[[ SUPPLIED RECORDS open ]]

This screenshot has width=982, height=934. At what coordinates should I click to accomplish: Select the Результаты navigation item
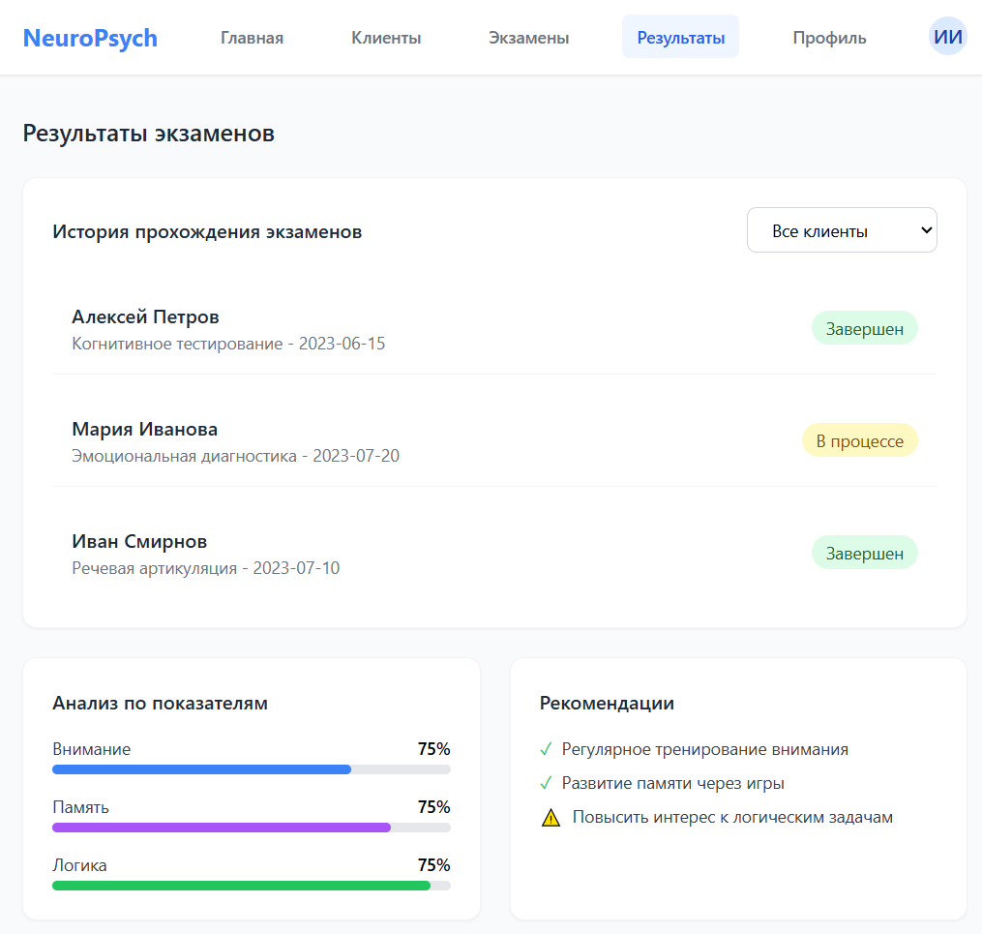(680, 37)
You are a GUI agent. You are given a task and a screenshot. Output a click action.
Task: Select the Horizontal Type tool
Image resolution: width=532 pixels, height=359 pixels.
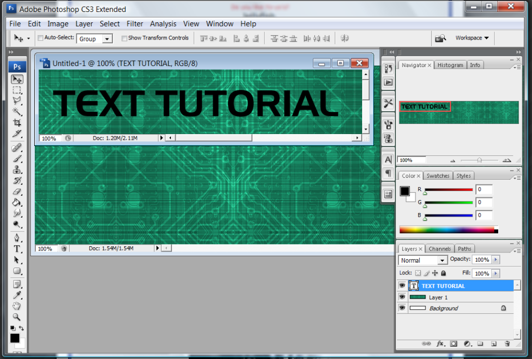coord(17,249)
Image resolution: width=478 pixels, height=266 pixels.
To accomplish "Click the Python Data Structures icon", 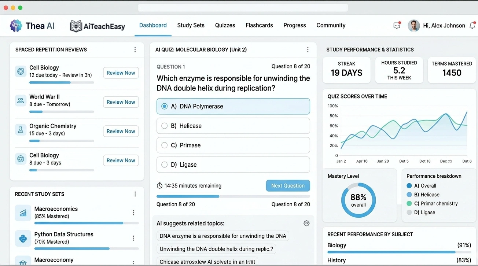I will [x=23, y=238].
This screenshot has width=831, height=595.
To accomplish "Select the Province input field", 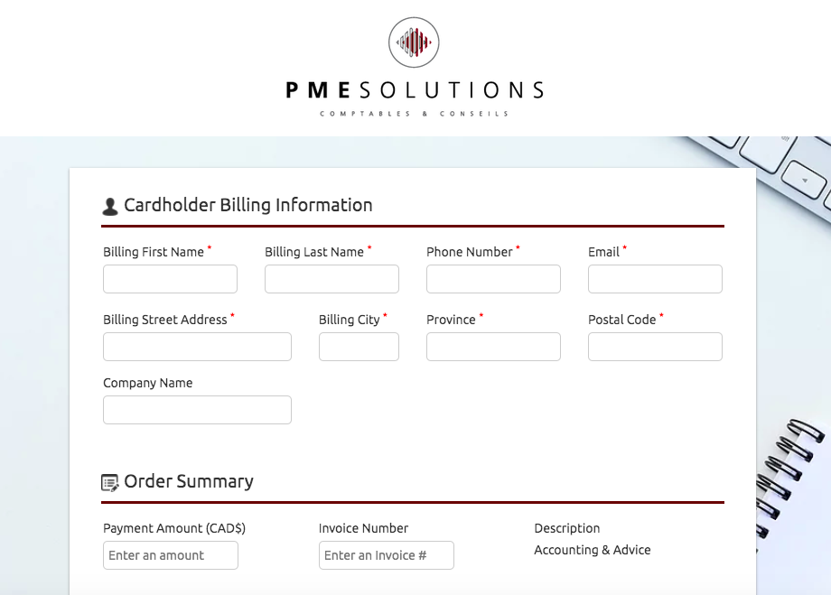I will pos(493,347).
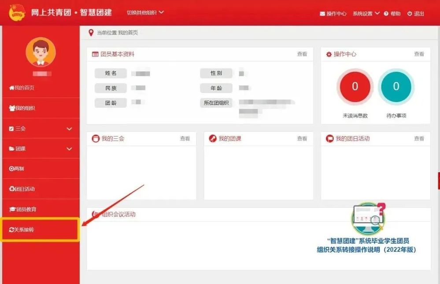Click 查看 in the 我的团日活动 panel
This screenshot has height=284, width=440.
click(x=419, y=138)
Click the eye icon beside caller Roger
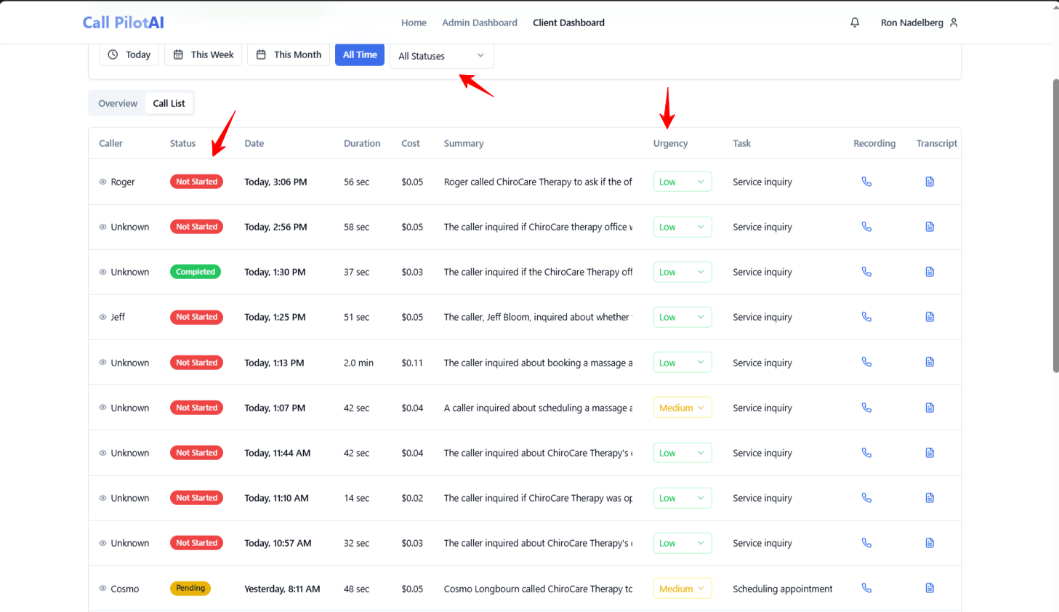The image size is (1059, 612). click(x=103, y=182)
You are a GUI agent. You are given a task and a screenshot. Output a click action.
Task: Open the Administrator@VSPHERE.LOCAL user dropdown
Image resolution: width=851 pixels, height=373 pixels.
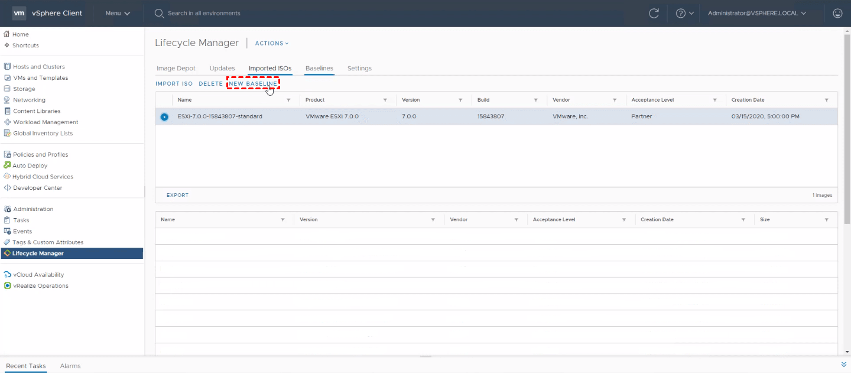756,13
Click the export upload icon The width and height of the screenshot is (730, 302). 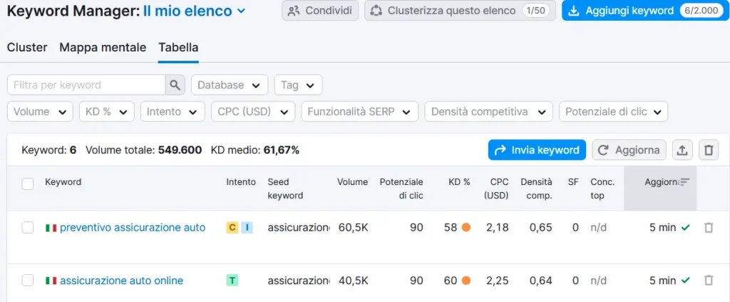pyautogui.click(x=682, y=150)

[[ SUPPLIED RECORDS closed ]]
[[ SUPPLIED RECORDS open ]]

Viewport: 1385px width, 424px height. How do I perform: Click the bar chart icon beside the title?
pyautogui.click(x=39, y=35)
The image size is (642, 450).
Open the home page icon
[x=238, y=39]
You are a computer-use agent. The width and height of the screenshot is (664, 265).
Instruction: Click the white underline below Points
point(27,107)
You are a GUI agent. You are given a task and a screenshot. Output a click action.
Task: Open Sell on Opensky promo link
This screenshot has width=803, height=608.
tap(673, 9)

[[ SUPPLIED RECORDS closed ]]

=== PROBLEM DETAILS ===
Take the entries above and copy exactly the lines starting at the one with "This screenshot has width=982, height=934." and ending at the one with "Image resolution: width=478"; nothing outside that span, and no pictures.

=== EXPECTED ANSWER ===
This screenshot has width=982, height=934. At what coordinates should I click to accomplish: Select the Результаты navigation item
(680, 37)
You are a GUI agent. You are given a task and a screenshot. Output a click action.
Task: Select the Horizontal Type tool
Image resolution: width=532 pixels, height=359 pixels.
coord(17,249)
Image resolution: width=478 pixels, height=266 pixels.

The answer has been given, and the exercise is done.